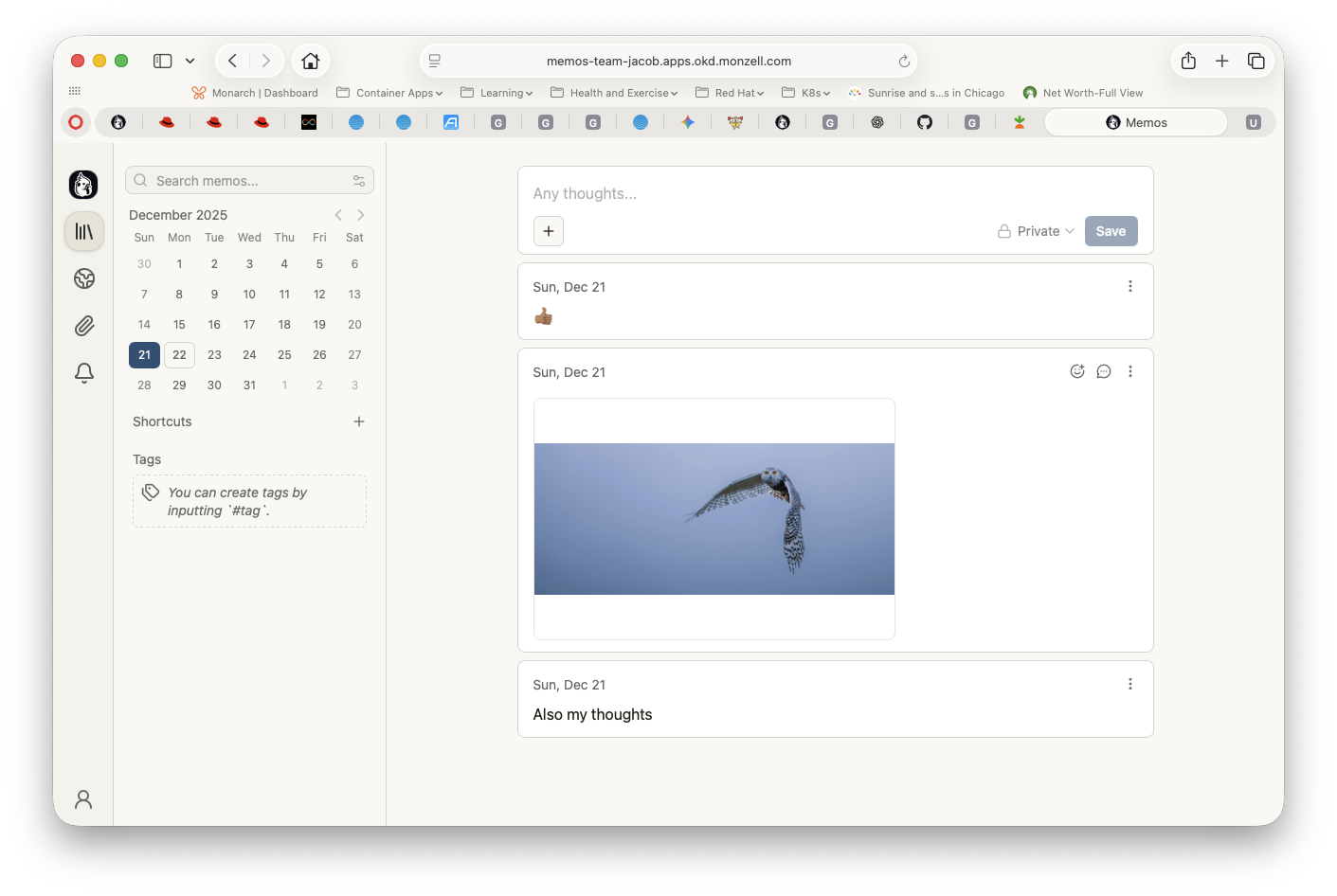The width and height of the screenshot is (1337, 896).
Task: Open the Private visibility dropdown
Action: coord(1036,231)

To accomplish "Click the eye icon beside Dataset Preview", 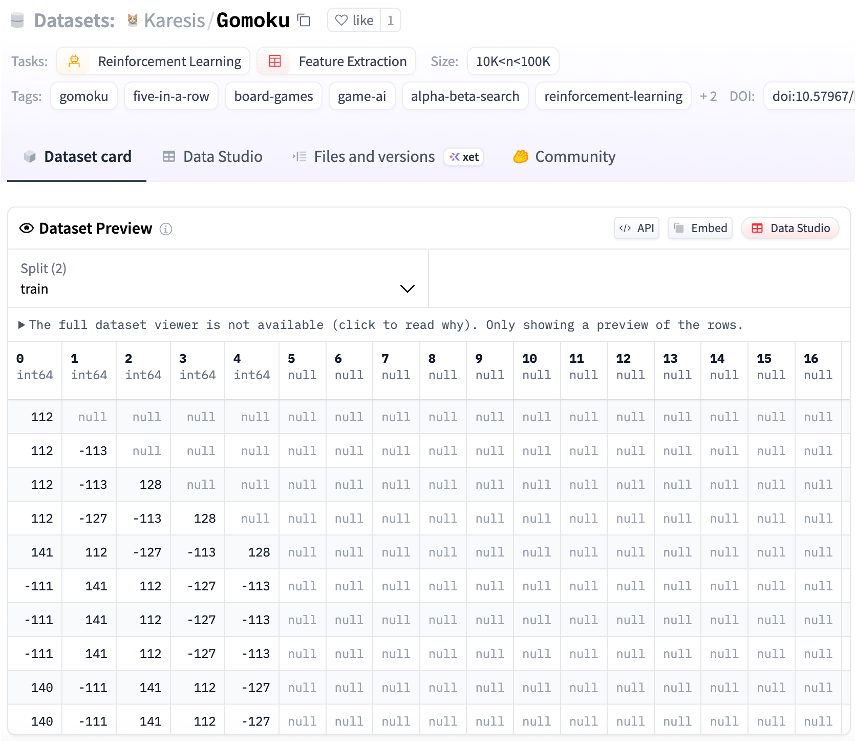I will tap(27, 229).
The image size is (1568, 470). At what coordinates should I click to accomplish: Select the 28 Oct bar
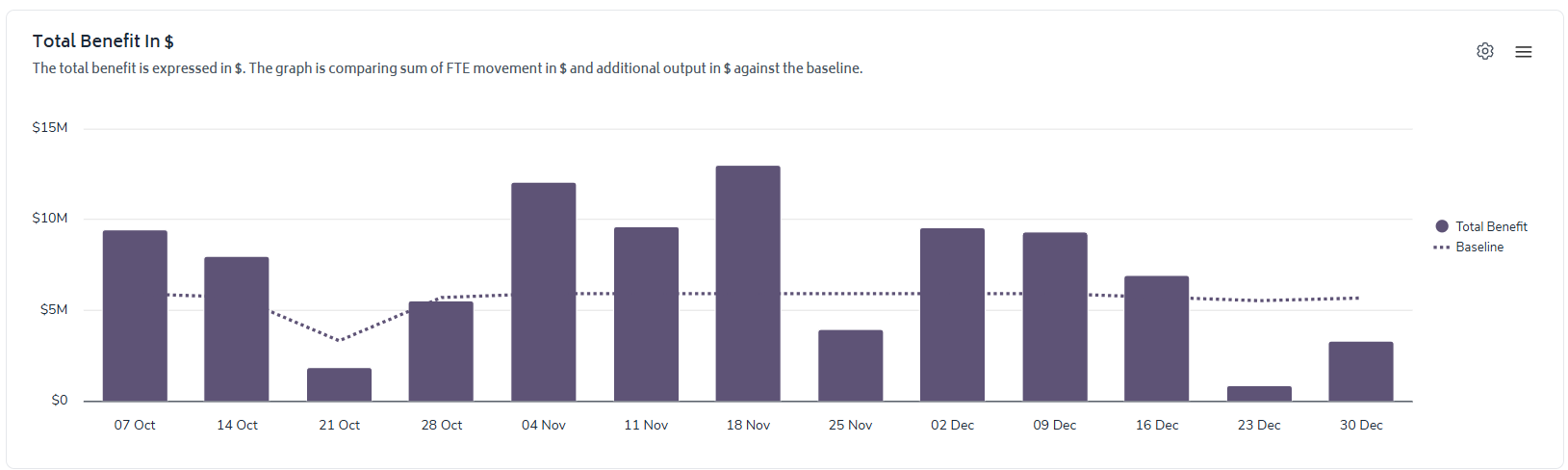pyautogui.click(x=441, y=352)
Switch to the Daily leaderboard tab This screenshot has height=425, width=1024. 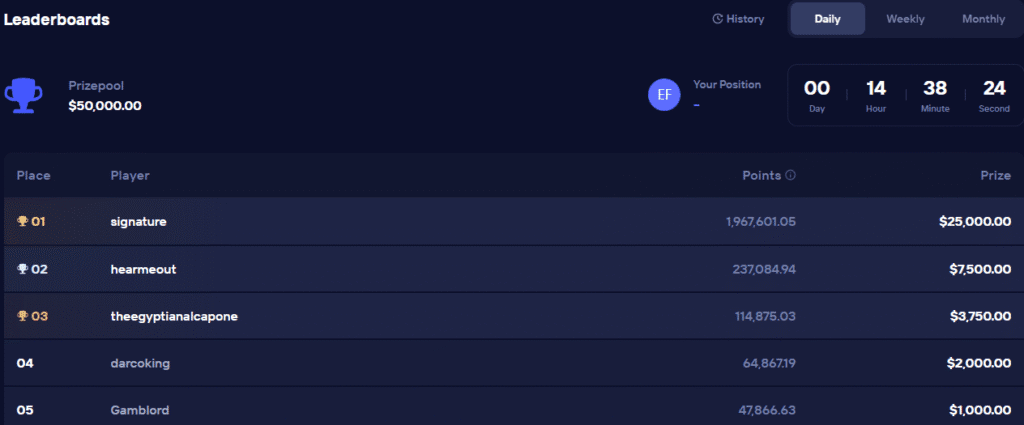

::::

What is needed:
Print nothing except the lines from the one with "The image size" through the last line of the listing, exactly as written and with pictures removed.

Answer below:
The image size is (1568, 470). At what coordinates should I click to accomplish: Select the 28 Oct bar
pyautogui.click(x=441, y=352)
Switch to the Daily leaderboard tab This screenshot has height=425, width=1024. 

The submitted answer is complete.